The More Things Change

Organizations getting on with the things that they do well is a common theme this week, with the announcement that ISO has formed a working group to define Document Schema Definition Language (DSDL). DSDL will have the potential to make several schema languages ISO standards.

DSDL will define a pipeline processing model that will rationalize the current range of XML schema languages under a common architecture. The draft overview document decomposes DSDL into seven pieces:

A pipeline framework
Grammar-oriented schema languages (based on RELAX NG)
Primitive data type semantics (based on Part 2 of W3C XML Schema)
Path-based integrity constraints (based on Schematron)
Object-oriented schema languages (based on W3C XML Schema)
Information item manipulation, e.g., defaulting attributes
Namespace-aware processing with DTD syntax

Makoto Murata, James Clark, and Rick Jelliffe are already onboard to edit their respective sections, with Ken Holman acting as the overall editor.

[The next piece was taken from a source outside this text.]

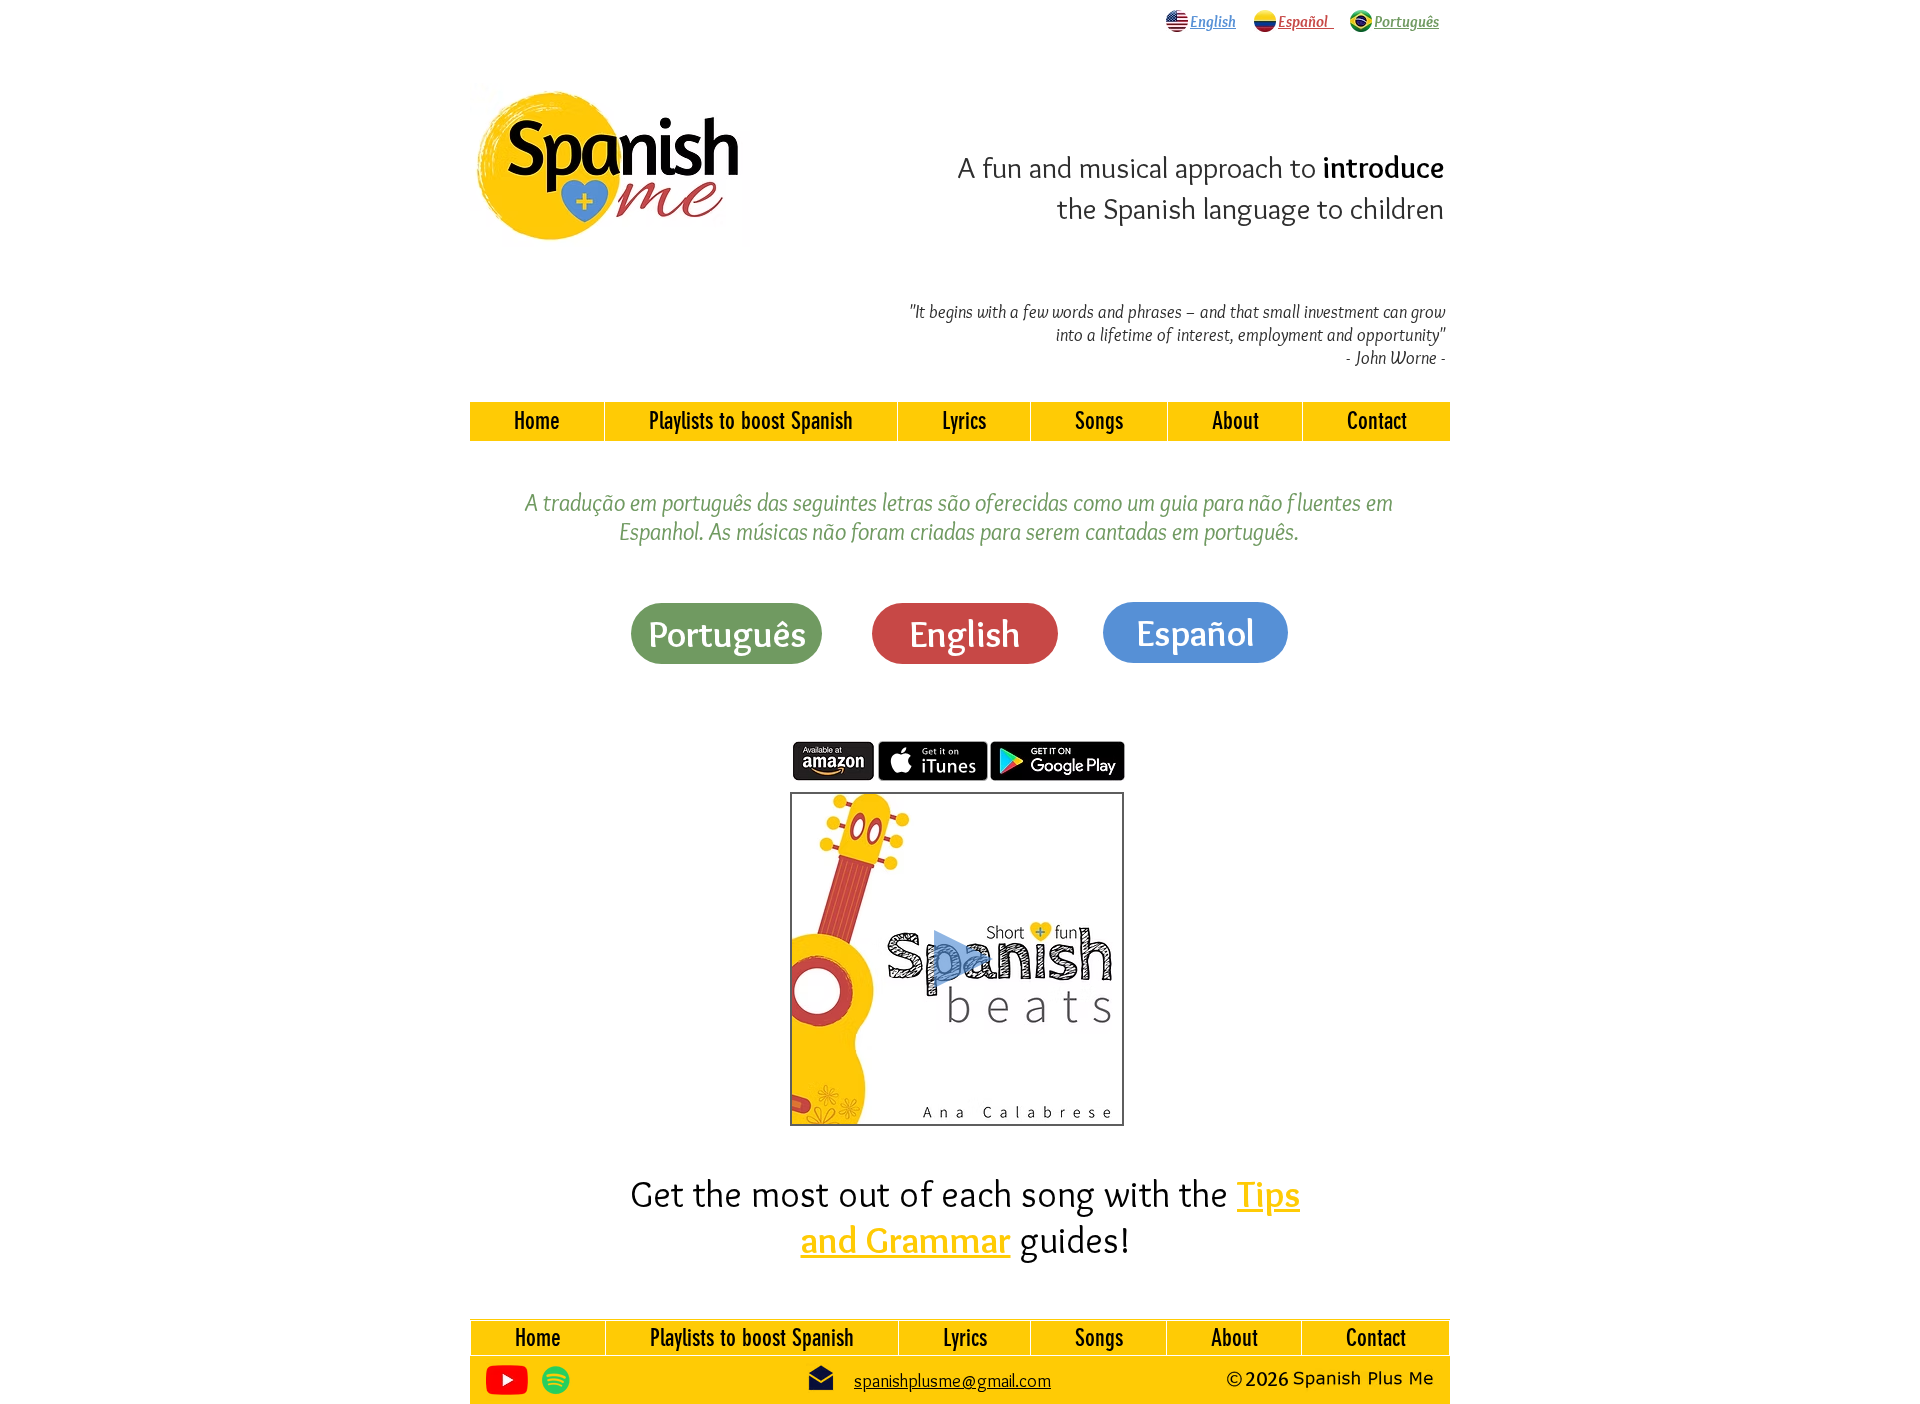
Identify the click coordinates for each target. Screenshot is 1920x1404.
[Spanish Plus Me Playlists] (556, 1380)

Some of the most interesting, recent work in XML schemas has involved exactly this kind of multi-schema interaction. (See the Schemarama discussion covered in an earlier Deviant for some background on this.) Pipeline architectures, e.g., XPipe, are also a hot topic at the moment.

DSDL, combining these two themes, has real potential to become the basic processing model for many XML applications, of which the W3C's own effort is but one facet. (No pun intended!) It is ironic that "glacially slow" ISO seems to have embraced this direction more quickly than the W3C, which seems to become repeatedly mired in controversy. It will be interesting to see whether the new year will herald further changes in the respective roles of the two organizations.